Passage provided.
-*-
UTF-8 data with WIN32 'A' functions

Michael (michka) Kaplan [MS]

2005-01-27 14:57:24 UTC

Win32 "A" functions almost always convert to Unicode and call the "W"
functions. They usually use the CP_ACP for the conversion and because of
this they csn never use UTF-8....
--
MichKa [MS]
NLS Collation/Locale/Keyboard Technical Lead
Globalization Infrastructure, Fonts, and Tools
Microsoft Windows International Division

This posting is provided "AS IS" with
no warranties, and confers no rights.

Post by Yaron Alterman
Hi,
Is is possible to feed UTF-8 data to WIN32 ANSI functions? Do those
functions parse the data and check MBCS validity or do they just look
for the '\0' at the end in which case UTF-8 will be transparent to
them.
Got a good explenation for why I even ask this, if you will bare with
me :)
I'm working in a team which is developing a software library with
Unicode support.
Instead of having 2 targets, which are ANSI/Unicode by pre-processing,
I would like to have only one target, with 2 sets of internal
functions: Unicode and ANSI, just like WinNT WIN32 API does. For me
it's easier since I code in C++, in which case I can overload the
methods.
In the interface exposed to the client there will be only one
decleration per method, determained in pre-process with the TCHAR
trick,
internally, both implementations will be compiled, and the linker will
get the right implementation from my binary library(static lib), into
the client's executable.
class A
{
void Foo(char* str);
void Foo(wchar_t* str);
}
#include <tchar.h>
class A
{
void Foo(TCHAR* str);
}
this works quite nicely :)
I wanted the core to be Unicode (just like NT WIN32), and have my ANSI
methods convert the data to Unicode, then delegate to the Unicode
methods, thus enabling me to build my entire library with the _UNICODE
flag.
This works great in NT based Windows, I have a problems in Windows98
though, since all WIN32 APIs which are translated as 'W' functions
dont work, or work badly, or even throw exceptions. Since the
Windows98 core is ANSI, there's no good support there for Unicode (or
is there???).
In an act of despair, the last trick I was thinking of was having the
core compiled as _MBCS, and have all my core interfaces have char*
types, and in the outer APIs have my ANSI methods do their stuff, and
my Unicode methods, convert the data to UTF-8, and feed those to my
char* methods, which in turn might call a WIN32 API (an 'A' function
this time). This will enable support for Windows98, but I was
wondering what will be the effect.
If this doesn't work i will have to wither resort back to 2
pre-processed targets, or give up support for Windows98
Just wanted your opinions on this,
Thanks,
Yaron
-*-
Recorded data.
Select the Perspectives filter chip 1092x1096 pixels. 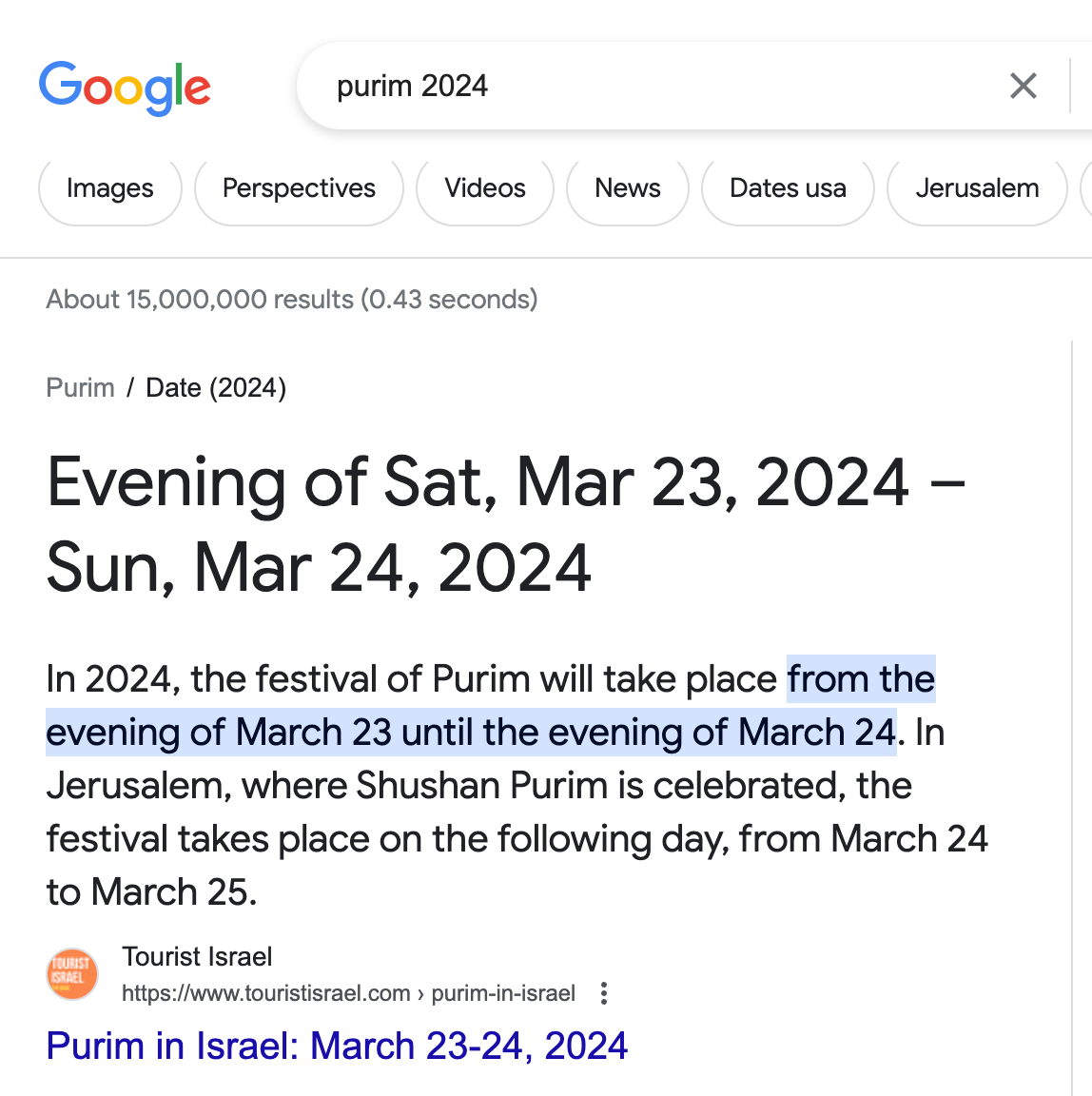coord(299,189)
-*-
Tasks to perform.
a – Condense the paragraph of the forum thread that begins "In an act of despair" into a short bulleted list that keeps its main facts.
b – Reproduce the forum thread word for word from "Post by Yaron" to "Unicode support.".

Solved tasks.
a –
- As a last resort, the core would be compiled as _MBCS, with char* types in all core interfaces.
- In the outer APIs, the ANSI methods would do their own work.
- The Unicode methods would convert the data to UTF-8 and pass it to the char* methods, which might then call a WIN32 'A' function.
- This would allow Windows98 support, but its effect was uncertain.

b –
Post by Yaron Alterman
Hi,
Is is possible to feed UTF-8 data to WIN32 ANSI functions? Do those
functions parse the data and check MBCS validity or do they just look
for the '\0' at the end in which case UTF-8 will be transparent to
them.
Got a good explenation for why I even ask this, if you will bare with
me :)
I'm working in a team which is developing a software library with
Unicode support.